Items from a dataset:
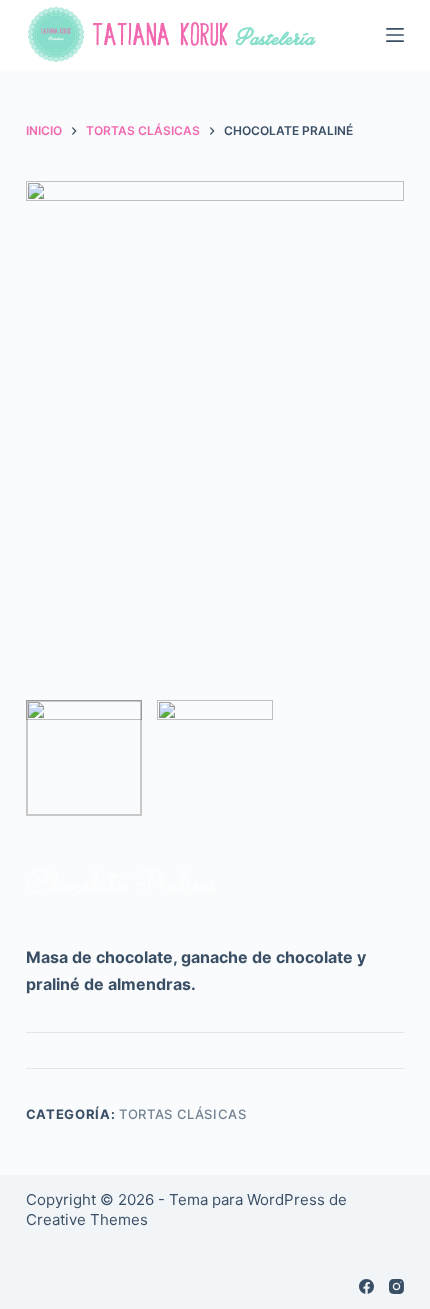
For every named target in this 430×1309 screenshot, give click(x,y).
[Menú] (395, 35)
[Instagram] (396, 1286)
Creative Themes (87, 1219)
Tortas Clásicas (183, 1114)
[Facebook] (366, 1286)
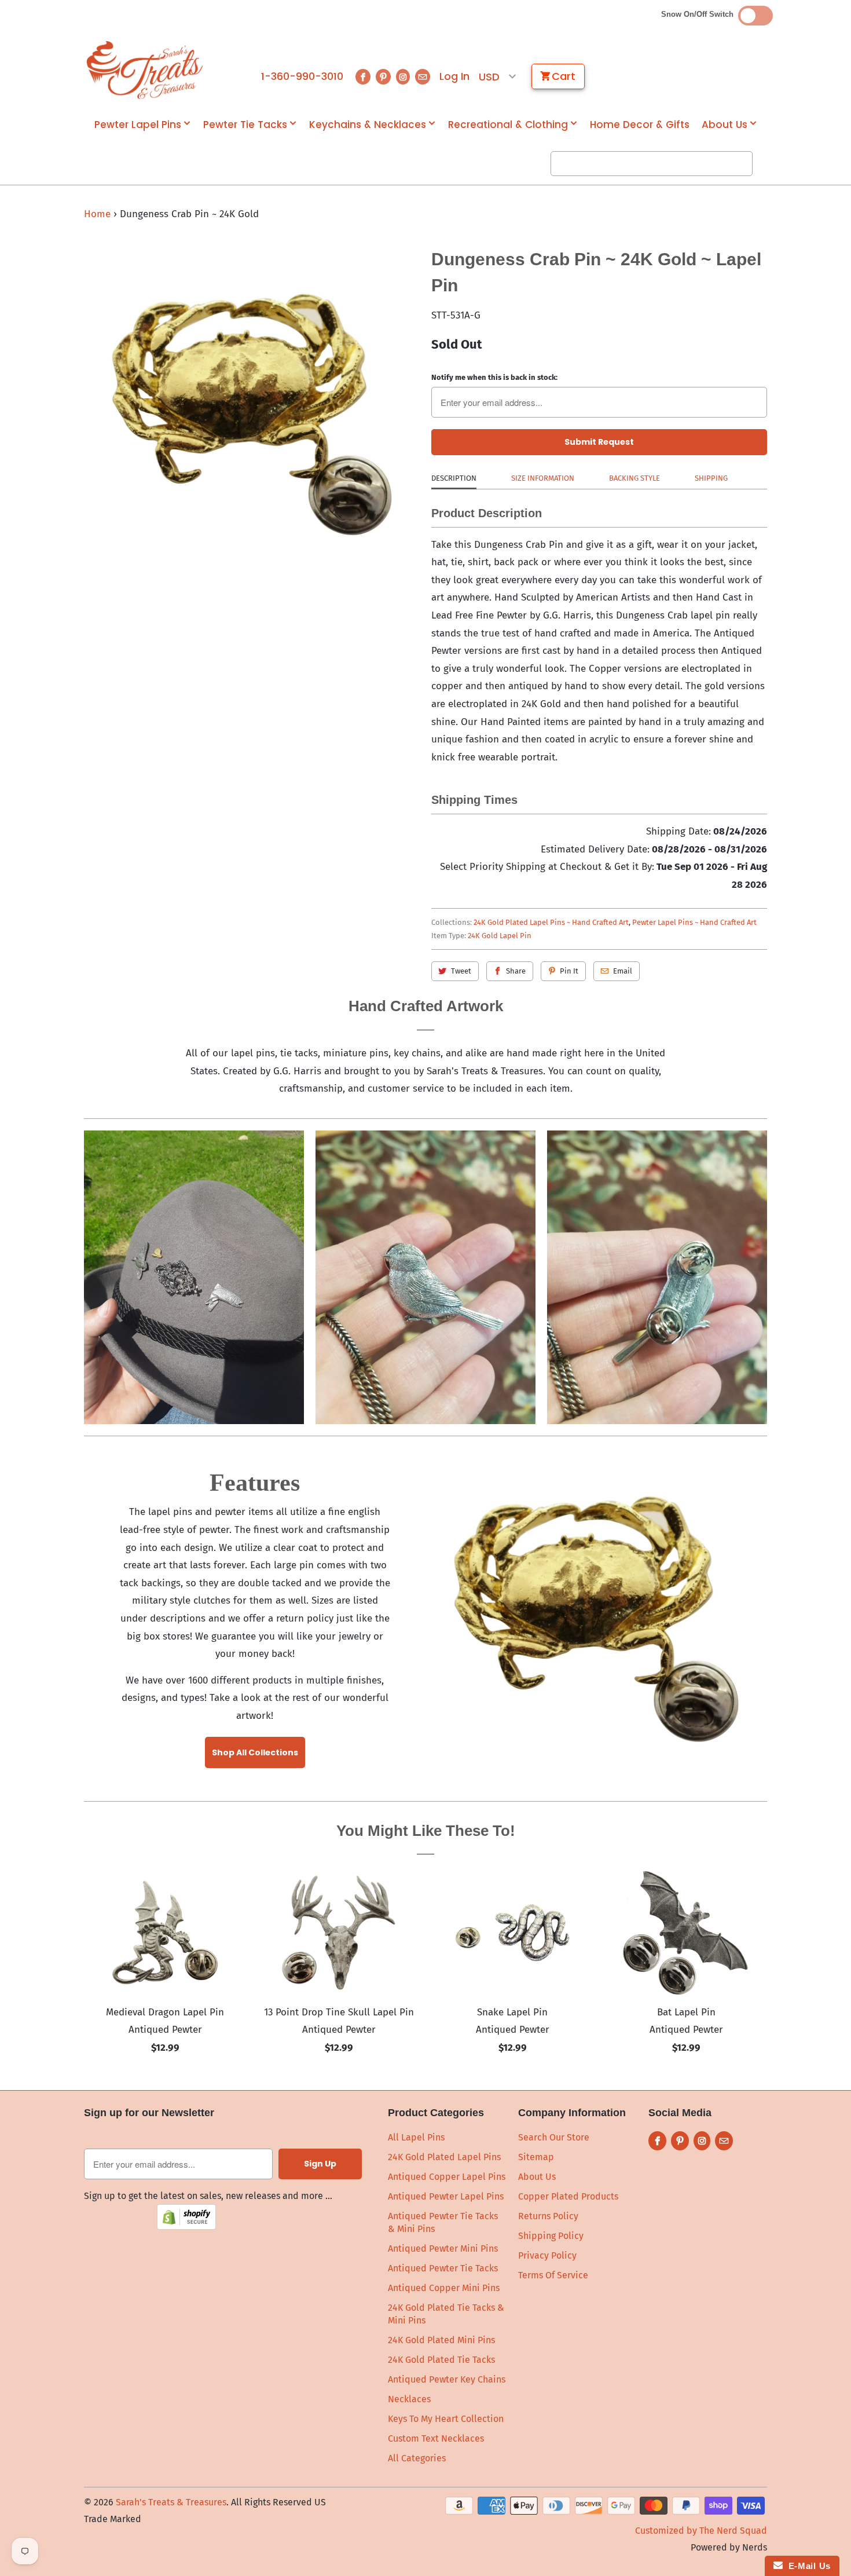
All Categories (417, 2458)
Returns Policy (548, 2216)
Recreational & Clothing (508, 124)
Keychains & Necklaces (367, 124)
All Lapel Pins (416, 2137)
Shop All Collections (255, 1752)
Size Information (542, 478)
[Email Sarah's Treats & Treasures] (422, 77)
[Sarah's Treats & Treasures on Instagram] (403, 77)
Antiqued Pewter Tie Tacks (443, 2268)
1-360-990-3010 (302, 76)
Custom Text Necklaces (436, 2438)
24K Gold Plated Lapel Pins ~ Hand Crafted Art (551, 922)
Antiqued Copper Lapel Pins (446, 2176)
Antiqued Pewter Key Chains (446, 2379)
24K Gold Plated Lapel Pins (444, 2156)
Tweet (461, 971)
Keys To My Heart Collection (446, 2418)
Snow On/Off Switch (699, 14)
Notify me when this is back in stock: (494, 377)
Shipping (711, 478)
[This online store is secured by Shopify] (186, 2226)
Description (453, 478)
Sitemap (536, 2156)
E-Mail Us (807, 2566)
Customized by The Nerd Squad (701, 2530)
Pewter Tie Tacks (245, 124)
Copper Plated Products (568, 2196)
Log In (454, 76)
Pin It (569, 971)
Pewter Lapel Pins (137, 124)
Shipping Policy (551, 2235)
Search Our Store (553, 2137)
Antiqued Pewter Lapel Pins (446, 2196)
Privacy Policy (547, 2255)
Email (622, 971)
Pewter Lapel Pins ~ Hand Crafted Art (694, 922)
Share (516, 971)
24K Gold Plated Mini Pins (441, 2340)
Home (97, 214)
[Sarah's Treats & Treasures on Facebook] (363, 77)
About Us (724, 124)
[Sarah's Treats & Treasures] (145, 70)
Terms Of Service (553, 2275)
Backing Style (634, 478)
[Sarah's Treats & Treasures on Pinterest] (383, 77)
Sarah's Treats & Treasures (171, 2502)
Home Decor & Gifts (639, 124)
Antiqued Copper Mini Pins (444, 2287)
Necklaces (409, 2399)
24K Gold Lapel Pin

What is needed: The answer must be an exact restatement of all the records, with no pictures included.

Written answer:
For every named target in this 430×1309 screenshot, give click(x,y).
[Menú] (395, 35)
[Instagram] (396, 1286)
Creative Themes (87, 1219)
Tortas Clásicas (183, 1114)
[Facebook] (366, 1286)
All Categories (417, 2458)
Returns Policy (548, 2216)
Recreational & Clothing (508, 124)
Keychains & Necklaces (367, 124)
All Lapel Pins (416, 2137)
Shop All Collections (255, 1752)
Size Information (542, 478)
[Email Sarah's Treats & Treasures] (422, 77)
[Sarah's Treats & Treasures on Instagram] (403, 77)
Antiqued Pewter Tie Tacks (443, 2268)
1-360-990-3010 (302, 76)
Custom Text Necklaces (436, 2438)
24K Gold Plated Lapel Pins ~ Hand Crafted Art (551, 922)
Antiqued Copper Lapel Pins (446, 2176)
Antiqued Pewter Key Chains (446, 2379)
24K Gold Plated Lapel Pins (444, 2156)
Tweet (461, 971)
Keys To My Heart Collection (446, 2418)
Snow On/Off Switch (699, 14)
Notify me when this is back in stock: (494, 377)
Shipping (711, 478)
[This online store is secured by Shopify] (186, 2226)
Description (453, 478)
Sitemap (536, 2156)
E-Mail Us (807, 2566)
Customized by The Nerd Squad (701, 2530)
Pewter Tie Tacks (245, 124)
Copper Plated Products (568, 2196)
Log In (454, 76)
Pin It (569, 971)
Pewter Lapel Pins (137, 124)
Shipping Policy (551, 2235)
Search Our Store (553, 2137)
Antiqued Pewter Lapel Pins (446, 2196)
Privacy Policy (547, 2255)
Email (622, 971)
Pewter Lapel Pins ~ Hand Crafted Art (694, 922)
Share (516, 971)
24K Gold Plated Mini Pins (441, 2340)
Home (97, 214)
[Sarah's Treats & Treasures on Facebook] (363, 77)
About Us (724, 124)
[Sarah's Treats & Treasures] (145, 70)
Terms Of Service (553, 2275)
Backing Style (634, 478)
[Sarah's Treats & Treasures on Pinterest] (383, 77)
Sarah's Treats & Treasures (171, 2502)
Home Decor & Gifts (639, 124)
Antiqued Copper Mini Pins (444, 2287)
Necklaces (409, 2399)
24K Gold Lapel Pin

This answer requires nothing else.